By definition of the median, for $$\hmu^\mom_n$$ to exceed $$\mu$$ by $$2\sigma/\sqrt{m}$$, $$k/2$$ of the groups must all exceed $$\mu$$ by that amount. Thus,

\begin{align*} \Pr(|\hmu^\mom_n-\mu\vert\geq 2\sigma/\sqrt{m}) &= \Pr(S\geq k/2)\leq \Pr_{B\sim \bin(k,1/4)}(B\geq k/2)\\&= \Pr(B-k/4\geq k/4)\leq e^{-\frac{2(k/4)^2}{k}} = e^{-k/8}, \end{align*}

where the final inequality follows from Hoeffding’s lemma.
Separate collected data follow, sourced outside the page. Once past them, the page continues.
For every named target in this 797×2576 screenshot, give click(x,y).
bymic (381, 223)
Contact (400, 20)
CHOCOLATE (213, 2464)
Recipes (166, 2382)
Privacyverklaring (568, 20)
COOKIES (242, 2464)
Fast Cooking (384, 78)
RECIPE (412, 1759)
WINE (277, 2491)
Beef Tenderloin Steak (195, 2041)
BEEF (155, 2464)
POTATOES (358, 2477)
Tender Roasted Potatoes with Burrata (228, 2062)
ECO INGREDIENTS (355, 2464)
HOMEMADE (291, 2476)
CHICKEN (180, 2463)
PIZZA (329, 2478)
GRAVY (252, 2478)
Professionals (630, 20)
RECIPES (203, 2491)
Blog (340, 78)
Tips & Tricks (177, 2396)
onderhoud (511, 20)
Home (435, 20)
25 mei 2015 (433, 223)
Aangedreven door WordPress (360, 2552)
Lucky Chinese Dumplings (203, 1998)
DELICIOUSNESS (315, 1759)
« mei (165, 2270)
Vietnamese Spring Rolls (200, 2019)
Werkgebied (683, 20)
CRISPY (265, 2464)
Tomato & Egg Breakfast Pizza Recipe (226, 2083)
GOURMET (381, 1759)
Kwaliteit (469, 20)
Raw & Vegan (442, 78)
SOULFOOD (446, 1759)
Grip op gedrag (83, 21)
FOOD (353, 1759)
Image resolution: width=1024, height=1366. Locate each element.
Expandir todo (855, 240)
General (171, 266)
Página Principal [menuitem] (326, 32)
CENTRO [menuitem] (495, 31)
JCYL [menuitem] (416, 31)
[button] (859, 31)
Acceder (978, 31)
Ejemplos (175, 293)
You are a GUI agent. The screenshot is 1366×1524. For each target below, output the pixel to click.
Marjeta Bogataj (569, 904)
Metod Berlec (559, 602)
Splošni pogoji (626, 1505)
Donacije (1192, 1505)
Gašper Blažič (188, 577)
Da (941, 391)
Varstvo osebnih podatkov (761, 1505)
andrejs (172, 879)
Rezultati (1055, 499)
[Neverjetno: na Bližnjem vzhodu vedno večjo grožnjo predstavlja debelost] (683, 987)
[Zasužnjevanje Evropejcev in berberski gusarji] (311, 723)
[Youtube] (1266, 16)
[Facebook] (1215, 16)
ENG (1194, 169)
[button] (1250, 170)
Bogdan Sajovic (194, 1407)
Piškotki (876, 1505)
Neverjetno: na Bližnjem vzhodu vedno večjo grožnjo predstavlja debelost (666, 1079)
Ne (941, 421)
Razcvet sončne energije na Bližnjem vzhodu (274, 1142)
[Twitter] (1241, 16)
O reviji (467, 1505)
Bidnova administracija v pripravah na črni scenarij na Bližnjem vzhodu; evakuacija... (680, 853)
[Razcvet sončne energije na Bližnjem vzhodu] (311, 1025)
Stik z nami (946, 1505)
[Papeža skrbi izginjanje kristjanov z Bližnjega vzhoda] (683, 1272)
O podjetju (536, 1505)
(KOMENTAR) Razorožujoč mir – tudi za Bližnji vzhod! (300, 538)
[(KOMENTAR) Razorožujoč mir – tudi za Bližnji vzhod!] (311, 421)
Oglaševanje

With $$k\geq 8\log(1/\delta)$$, we thus have

$\Pr(|\hmu^\mom_n-\mu\vert\geq 4\sigma\sqrt{2\log(1/\delta)/n}) \leq \Pr(B\geq k/2) \leq e^{-k/8} \leq \delta,$

as desired.

# 3. MoM with infinite variance

It’s possible to weaken the requirement that $$\Var(X_1)$$ is finite. Suppose only that the $$1-\eps$$ moment exists, for some $$\eps\in(0,1)$$. As before, let $$k=\lceil 8\log(1/\delta)\rceil$$. Then, with probability at least $$1-\delta$$,

$\begin{equation} \Pr\bigg(|\hmu_n^\mom - \mu\vert> (12v)^{\frac{1}{1+\eps}} \bigg(\frac{8\log(1/\delta))}{n}\bigg)^{\frac{\eps}{\eps+1}}\bigg) \leq \delta. \tag{3} \end{equation}$

Proving this requires a little more machinery than the finite variance case. Since we can no longer rely on Chebyshev’s inequality, we need a different way to analyze the behavior of the sample means. The following is a rather technical result proved by Sébastien Bubeck and others here.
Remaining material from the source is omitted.